往裡瞧,通道裡有一把破舊的椅子。一個寸頭的膚色黝黑的少年瞧着二郎腿坐在那,猩紅的煙火“滋滋啦啦”的響,他無意間瞟了一眼蔣學義擺出不耐煩的樣子。
沉重的聲色輕響,“阿白,過來。”
原先站在通道口的黃毛立馬屁颠屁颠的跑過來,“來了哥,什麼吩咐?”他微微彎腰側耳傾聽,對這個人畢恭畢敬。
“伸手。”
“好嘞好嘞,哥。”
寸頭少年微眯着眼睛,幹澀的嘴唇溺黏着煙尾生怕他掉下去又用門牙輕咬住,從校服褲口袋裡掏出一張紅鈔。
“去買煙。”
黃毛瞪大眼睛,有些惶恐又不知所措,“這…這,現在沒辦法買煙啊,等中午吧哥,現在校門出不去。要不這樣,我等下問兄弟們兜裡面還有沒有…”

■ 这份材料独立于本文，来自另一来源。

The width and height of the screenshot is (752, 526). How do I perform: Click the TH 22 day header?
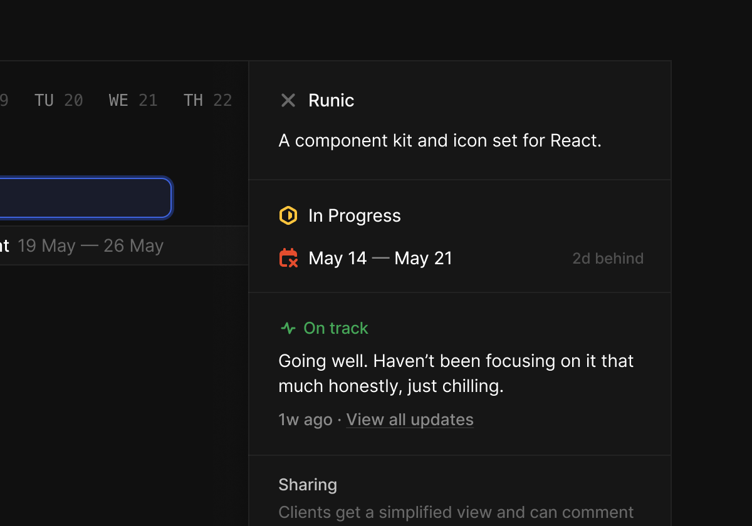click(x=207, y=100)
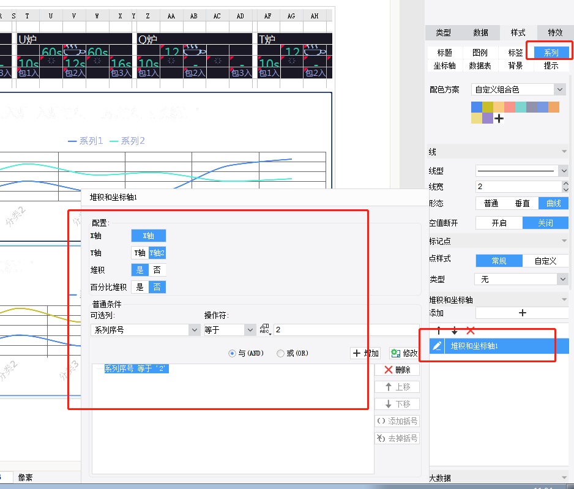Click the move down arrow icon
Screen dimensions: 574x489
pos(454,330)
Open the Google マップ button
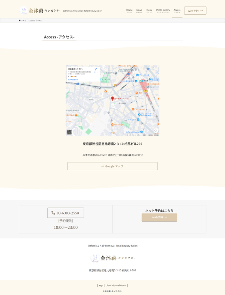The height and width of the screenshot is (295, 225). point(113,166)
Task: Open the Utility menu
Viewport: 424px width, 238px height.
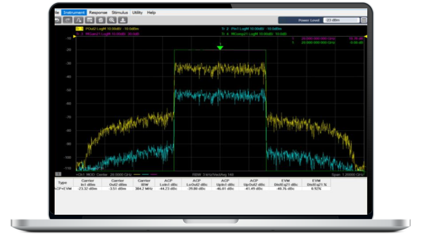Action: click(137, 12)
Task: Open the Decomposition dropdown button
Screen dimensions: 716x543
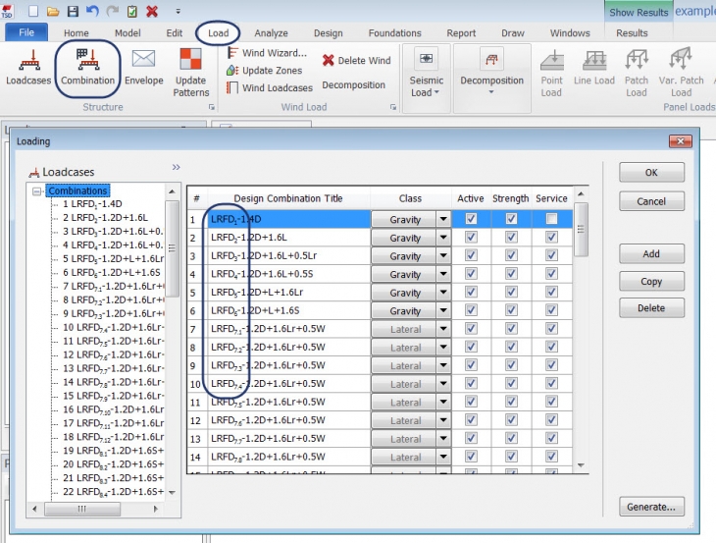Action: (491, 72)
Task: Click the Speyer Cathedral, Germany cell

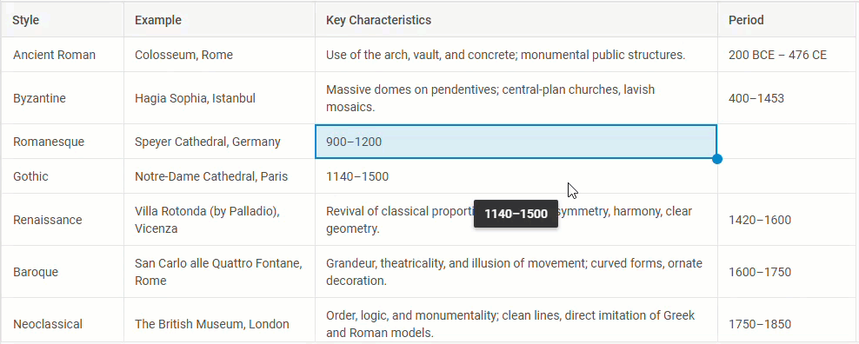Action: pos(220,142)
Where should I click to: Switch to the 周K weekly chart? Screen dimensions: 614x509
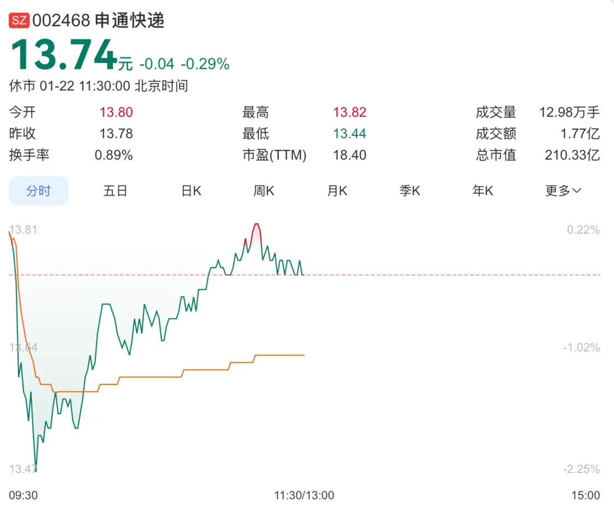click(264, 191)
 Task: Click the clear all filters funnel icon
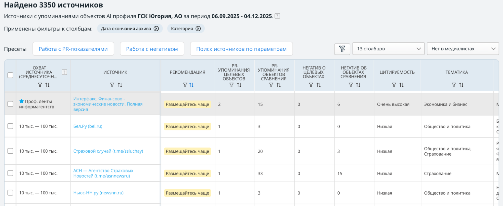(x=342, y=49)
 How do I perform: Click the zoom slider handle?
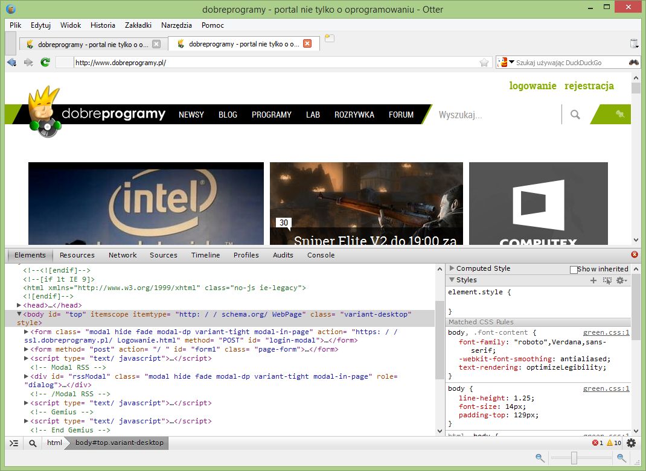(x=574, y=458)
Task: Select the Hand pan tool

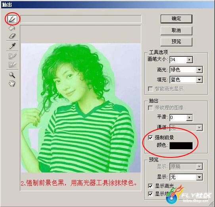Action: pos(12,83)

“你他媽什麼時候那麼多廢話?”寸頭稍稍皺眉,放下雙腿,一腳踹開堆在旁邊的廢品,“叫你去你就去,再他媽的多說一句,老子給你的腿廢了。”
“好好好,我馬上,我馬上。”黃毛朝外看看,“我讓人去後門看看,行吧?”
寸頭一句話也不想跟他聊,直罵他滾。
“買完煙,就趕緊回班上。”寸頭走路搖頭晃腦的像在醒神,出了小通道就看見迎面而來的蔣學義,他淡淡的從他身上瞟過一眼快步的往班上走。
他們有好幾次翹課逃出去,期中有兩回被教導主任逮住過。幾個人不免被記大過處分,如果再犯一次校規就會被學校勸退。後來學校後門也成了一個禁地,雖然那裡沒有監控但還是會有值班老師去轉悠檢查。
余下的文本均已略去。